Extracted data entries:

......

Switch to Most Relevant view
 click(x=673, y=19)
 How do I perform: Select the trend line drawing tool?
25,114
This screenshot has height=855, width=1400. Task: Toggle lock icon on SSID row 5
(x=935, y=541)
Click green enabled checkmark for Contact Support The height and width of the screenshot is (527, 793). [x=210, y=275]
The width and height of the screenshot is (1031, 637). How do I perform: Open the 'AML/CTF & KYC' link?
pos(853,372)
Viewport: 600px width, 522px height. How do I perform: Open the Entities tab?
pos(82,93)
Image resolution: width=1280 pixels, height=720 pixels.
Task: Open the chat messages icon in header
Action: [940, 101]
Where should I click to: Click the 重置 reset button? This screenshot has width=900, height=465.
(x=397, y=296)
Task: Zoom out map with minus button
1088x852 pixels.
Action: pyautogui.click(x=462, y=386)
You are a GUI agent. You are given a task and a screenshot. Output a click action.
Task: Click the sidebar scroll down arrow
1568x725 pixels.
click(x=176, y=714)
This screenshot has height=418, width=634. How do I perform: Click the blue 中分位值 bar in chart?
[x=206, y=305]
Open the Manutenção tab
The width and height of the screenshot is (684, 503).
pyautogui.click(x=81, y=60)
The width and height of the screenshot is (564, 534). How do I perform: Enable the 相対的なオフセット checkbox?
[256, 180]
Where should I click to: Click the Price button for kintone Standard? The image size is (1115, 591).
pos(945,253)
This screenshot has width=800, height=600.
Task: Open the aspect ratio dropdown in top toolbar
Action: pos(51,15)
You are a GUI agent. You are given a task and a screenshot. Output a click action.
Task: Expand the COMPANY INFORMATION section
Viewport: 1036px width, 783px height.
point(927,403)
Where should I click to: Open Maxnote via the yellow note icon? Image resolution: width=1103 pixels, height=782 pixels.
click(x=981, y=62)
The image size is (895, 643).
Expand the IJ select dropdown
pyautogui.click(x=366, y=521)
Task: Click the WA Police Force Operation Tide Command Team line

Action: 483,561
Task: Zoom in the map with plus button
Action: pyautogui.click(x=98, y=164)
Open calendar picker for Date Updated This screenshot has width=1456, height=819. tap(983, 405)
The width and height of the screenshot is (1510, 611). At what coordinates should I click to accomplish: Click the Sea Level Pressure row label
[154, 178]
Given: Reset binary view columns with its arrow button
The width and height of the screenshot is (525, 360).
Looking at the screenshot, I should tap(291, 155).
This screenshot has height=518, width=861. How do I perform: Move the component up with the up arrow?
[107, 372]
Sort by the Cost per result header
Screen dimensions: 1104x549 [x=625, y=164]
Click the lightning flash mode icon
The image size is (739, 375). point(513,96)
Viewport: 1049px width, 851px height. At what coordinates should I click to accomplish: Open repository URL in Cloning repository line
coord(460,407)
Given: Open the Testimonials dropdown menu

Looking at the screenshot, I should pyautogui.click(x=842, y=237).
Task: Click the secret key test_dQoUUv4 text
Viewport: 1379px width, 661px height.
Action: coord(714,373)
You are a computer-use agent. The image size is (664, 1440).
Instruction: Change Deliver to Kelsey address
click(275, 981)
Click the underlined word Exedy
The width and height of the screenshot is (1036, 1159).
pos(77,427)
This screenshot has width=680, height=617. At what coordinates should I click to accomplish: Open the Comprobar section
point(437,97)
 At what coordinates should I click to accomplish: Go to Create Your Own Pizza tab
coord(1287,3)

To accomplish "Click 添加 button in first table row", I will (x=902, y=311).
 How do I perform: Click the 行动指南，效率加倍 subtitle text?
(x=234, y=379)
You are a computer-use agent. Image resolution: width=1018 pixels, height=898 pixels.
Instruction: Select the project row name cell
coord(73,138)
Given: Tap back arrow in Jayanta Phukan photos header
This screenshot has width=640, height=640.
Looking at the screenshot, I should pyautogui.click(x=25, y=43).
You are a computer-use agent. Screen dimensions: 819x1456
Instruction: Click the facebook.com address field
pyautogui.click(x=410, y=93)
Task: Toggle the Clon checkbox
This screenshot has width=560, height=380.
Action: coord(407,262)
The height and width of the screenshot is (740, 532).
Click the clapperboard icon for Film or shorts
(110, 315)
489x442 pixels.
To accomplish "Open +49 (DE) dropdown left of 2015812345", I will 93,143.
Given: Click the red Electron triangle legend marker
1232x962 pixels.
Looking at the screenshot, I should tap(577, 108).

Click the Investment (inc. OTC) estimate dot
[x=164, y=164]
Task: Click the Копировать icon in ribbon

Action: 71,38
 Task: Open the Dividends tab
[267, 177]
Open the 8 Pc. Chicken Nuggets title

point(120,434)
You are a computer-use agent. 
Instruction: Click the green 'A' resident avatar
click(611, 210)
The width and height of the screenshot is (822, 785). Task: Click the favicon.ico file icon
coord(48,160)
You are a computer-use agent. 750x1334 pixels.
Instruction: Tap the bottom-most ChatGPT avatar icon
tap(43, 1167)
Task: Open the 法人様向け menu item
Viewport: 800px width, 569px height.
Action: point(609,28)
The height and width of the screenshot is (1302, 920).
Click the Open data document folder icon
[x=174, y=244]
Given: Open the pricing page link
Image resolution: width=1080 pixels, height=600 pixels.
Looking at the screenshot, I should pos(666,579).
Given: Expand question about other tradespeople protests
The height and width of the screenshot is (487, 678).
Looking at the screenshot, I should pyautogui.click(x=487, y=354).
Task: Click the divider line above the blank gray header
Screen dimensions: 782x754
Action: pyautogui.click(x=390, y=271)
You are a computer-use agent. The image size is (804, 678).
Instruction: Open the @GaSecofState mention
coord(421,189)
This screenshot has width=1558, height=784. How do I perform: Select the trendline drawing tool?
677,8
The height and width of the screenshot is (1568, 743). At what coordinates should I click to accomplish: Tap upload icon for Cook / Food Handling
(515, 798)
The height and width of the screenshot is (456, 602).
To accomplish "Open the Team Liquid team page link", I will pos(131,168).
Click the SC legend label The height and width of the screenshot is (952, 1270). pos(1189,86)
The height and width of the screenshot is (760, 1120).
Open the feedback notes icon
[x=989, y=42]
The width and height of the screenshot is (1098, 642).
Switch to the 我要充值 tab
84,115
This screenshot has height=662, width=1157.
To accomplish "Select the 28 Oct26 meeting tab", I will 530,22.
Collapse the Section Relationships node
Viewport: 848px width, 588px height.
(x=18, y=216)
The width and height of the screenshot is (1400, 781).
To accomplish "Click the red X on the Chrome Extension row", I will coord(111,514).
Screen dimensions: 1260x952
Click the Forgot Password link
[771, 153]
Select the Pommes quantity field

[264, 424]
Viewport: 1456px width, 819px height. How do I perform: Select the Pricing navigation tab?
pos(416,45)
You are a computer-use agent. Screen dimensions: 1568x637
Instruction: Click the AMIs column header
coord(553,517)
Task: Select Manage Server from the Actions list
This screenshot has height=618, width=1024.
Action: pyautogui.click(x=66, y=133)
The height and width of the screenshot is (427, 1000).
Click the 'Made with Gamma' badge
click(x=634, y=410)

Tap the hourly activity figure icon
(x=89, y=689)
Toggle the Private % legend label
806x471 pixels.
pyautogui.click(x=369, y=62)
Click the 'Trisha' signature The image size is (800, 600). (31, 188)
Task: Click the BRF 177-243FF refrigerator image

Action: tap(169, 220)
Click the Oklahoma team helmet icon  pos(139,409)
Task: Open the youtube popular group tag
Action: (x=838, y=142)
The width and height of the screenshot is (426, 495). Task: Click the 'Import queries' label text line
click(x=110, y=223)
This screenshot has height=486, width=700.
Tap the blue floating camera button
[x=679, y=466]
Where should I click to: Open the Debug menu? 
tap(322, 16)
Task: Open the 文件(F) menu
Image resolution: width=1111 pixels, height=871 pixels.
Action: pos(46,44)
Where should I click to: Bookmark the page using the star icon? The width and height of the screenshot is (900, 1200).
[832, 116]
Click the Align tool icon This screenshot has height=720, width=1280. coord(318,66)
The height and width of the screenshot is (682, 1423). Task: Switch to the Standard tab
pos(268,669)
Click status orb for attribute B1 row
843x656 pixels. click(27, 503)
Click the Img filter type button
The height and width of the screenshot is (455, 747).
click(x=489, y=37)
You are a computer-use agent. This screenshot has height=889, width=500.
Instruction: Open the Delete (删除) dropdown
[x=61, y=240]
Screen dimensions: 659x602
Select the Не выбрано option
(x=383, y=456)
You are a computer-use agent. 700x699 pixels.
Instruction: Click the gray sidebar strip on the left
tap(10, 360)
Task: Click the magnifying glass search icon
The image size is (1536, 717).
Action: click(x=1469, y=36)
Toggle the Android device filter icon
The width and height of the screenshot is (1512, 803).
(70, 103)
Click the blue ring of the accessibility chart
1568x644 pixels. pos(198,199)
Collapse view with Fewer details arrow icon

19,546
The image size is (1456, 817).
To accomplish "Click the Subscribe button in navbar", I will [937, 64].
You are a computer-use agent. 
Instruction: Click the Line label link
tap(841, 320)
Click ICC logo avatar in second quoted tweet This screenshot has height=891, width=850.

......

▶ _Task goal_
In the entries above, copy each line that contains the string "legend".

▶ _Result below_
Given: Click the red Electron triangle legend marker
Click the SC legend label The height and width of the screenshot is (952, 1270). pos(1189,86)
Toggle the Private % legend label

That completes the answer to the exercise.